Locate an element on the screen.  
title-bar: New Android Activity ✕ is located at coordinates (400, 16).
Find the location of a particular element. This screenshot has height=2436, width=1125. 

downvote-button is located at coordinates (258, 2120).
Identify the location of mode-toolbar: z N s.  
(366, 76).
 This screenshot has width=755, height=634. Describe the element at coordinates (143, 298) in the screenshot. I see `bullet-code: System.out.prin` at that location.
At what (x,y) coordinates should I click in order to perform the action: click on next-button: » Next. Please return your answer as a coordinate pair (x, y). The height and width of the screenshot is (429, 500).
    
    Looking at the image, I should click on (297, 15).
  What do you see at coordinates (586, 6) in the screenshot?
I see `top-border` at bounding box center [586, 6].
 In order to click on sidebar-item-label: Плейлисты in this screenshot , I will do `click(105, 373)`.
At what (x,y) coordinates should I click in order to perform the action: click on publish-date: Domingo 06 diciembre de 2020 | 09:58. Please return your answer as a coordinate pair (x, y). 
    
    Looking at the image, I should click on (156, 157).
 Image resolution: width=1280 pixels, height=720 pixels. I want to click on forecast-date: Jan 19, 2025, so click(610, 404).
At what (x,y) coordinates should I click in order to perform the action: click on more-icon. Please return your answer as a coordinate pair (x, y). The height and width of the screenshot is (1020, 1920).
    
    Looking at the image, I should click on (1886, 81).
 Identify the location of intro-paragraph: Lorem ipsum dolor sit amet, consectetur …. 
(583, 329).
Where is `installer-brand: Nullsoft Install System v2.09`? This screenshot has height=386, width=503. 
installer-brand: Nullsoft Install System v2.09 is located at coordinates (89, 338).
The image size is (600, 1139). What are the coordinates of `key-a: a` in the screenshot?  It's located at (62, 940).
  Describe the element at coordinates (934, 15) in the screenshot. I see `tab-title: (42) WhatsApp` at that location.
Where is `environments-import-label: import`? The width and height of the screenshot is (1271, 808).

**WHAT IS NEEDED:**
Substitute "point" for every occurrence of "coordinate pair" throughout the listing above, and reproduce all the other lines as they are.

**WRITTEN SOLUTION:**
Locate an element on the screen.  
title-bar: New Android Activity ✕ is located at coordinates (400, 16).
Find the location of a particular element. This screenshot has height=2436, width=1125. 

downvote-button is located at coordinates (258, 2120).
Identify the location of mode-toolbar: z N s.  
(366, 76).
 This screenshot has width=755, height=634. Describe the element at coordinates (143, 298) in the screenshot. I see `bullet-code: System.out.prin` at that location.
At what (x,y) coordinates should I click in order to perform the action: click on next-button: » Next. Please return your answer as a point (x, y). The height and width of the screenshot is (429, 500).
    
    Looking at the image, I should click on (297, 15).
  What do you see at coordinates (586, 6) in the screenshot?
I see `top-border` at bounding box center [586, 6].
 In order to click on sidebar-item-label: Плейлисты in this screenshot , I will do `click(105, 373)`.
At what (x,y) coordinates should I click in order to perform the action: click on publish-date: Domingo 06 diciembre de 2020 | 09:58. Please return your answer as a point (x, y). 
    
    Looking at the image, I should click on (156, 157).
 Image resolution: width=1280 pixels, height=720 pixels. I want to click on forecast-date: Jan 19, 2025, so click(610, 404).
At what (x,y) coordinates should I click in order to perform the action: click on more-icon. Please return your answer as a point (x, y). The height and width of the screenshot is (1020, 1920).
    
    Looking at the image, I should click on (1886, 81).
 Identify the location of intro-paragraph: Lorem ipsum dolor sit amet, consectetur …. 
(583, 329).
Where is `installer-brand: Nullsoft Install System v2.09`? This screenshot has height=386, width=503. 
installer-brand: Nullsoft Install System v2.09 is located at coordinates (89, 338).
The image size is (600, 1139). What are the coordinates of `key-a: a` in the screenshot?  It's located at (62, 940).
  Describe the element at coordinates (934, 15) in the screenshot. I see `tab-title: (42) WhatsApp` at that location.
Where is `environments-import-label: import`? The width and height of the screenshot is (1271, 808).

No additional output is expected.